Calling Mums-to-Be ... and Vegetarians
When you're expecting you're naturally concerned about what to eat and what not to eat, and we know that one of the things people worry about ... is cheese. So we've gone to the best source of advice - the NHS - to find out what they have to say on the subject, and we've created a new gift box which follows that advice.
And this advice turns out not to be quite what people think. Unpasteurised cheese isn't ruled out. And neither is blue cheese. The guidelines boil down to three simple rules, all of which apply to soft cheese:
1: Avoid 'mould-ripened' soft cheese. Mould ripened? Don't worry - you know what this is! It's the cheeses with that soft, downy white rind that you get on a brie or a camembert. This also rules out goats' cheeses like White Nancy or Capricorn, and ewes' milk cheeses like Little Ryding.

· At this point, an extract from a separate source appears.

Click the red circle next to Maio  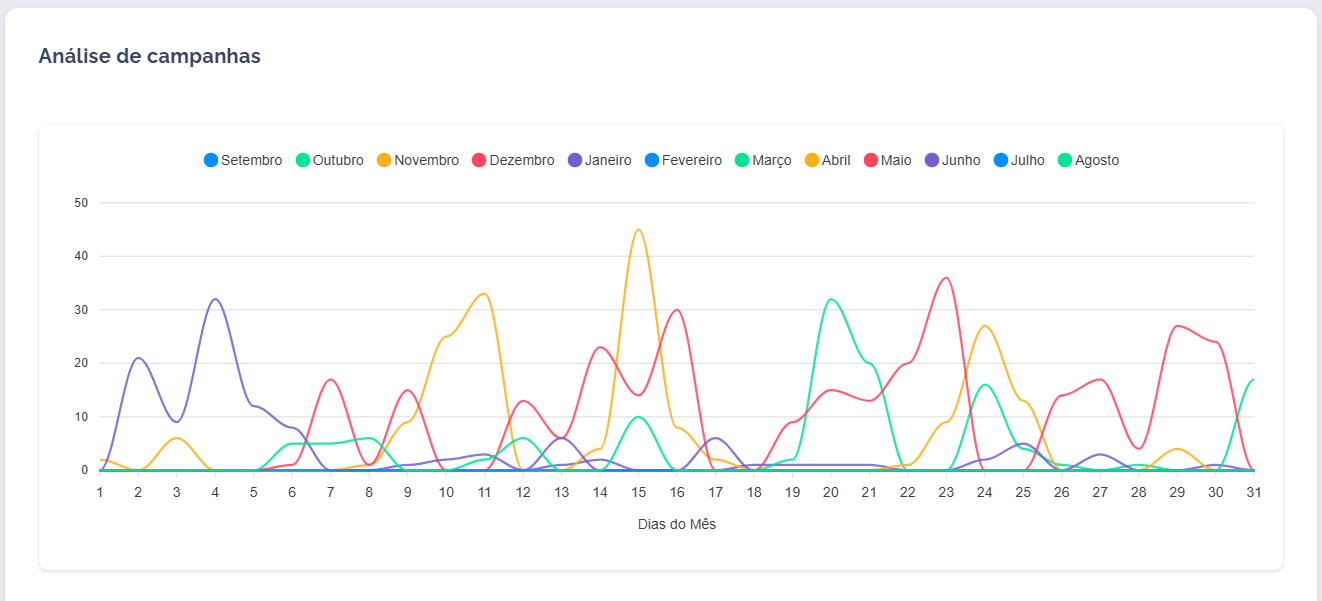coord(871,160)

2: Avoid unpasteurised soft cheese.
3: Avoid soft blue cheese. The examples given are all European (Danish blue, gorgonzola, roquefort) - on our shelves this would rule out Blue Horizon and Helford Blue.
And the important thing is: all other cheeses are ok. So all hard cheeses are fine, even if made with unpasteurised or 'raw' milk. Hard blue cheeses are fine. Soft cheeses can be ok too - as long as they're not 'mould-ripened', blue or unpasteurised.
Step forward our new ok-for-mums-to-be box, Great Expectations. The cheesy stars here are Yarg (hard - ok!), Vulscombe (soft goat but rindless and pasteurised - ok!) and Bath Blue (hard - ok!). Toasted hazelnut oat biscuits and a classic chutney from Clare's Preserves complete the box.
So now, there's no need for expecting mothers to go without their Cheese Shed fix ...
And for our Vegetarian Customers ...
This is overdue. Prompted by a very polite but slightly frustrated customer, we've sorted out a way to make it easier for vegetarians (and increasingly there's a lot of you about) to know which cheeses they can eat.
So now, just look for the green 'V' symbol. You'll see it wherever the cheese (or cheeses) use the alternative to rennet. And it's rennet (an enzyme found in a calf's stomach) which is the big no-no. So look for the V on 'category' pages (like cheddar, or goat), on individual cheese pages like this, as well as in relation to hampers, gift boxes, wedding cakes etc. If there's a V, there's no rennet.
This feels like a step forward. We hope you agree!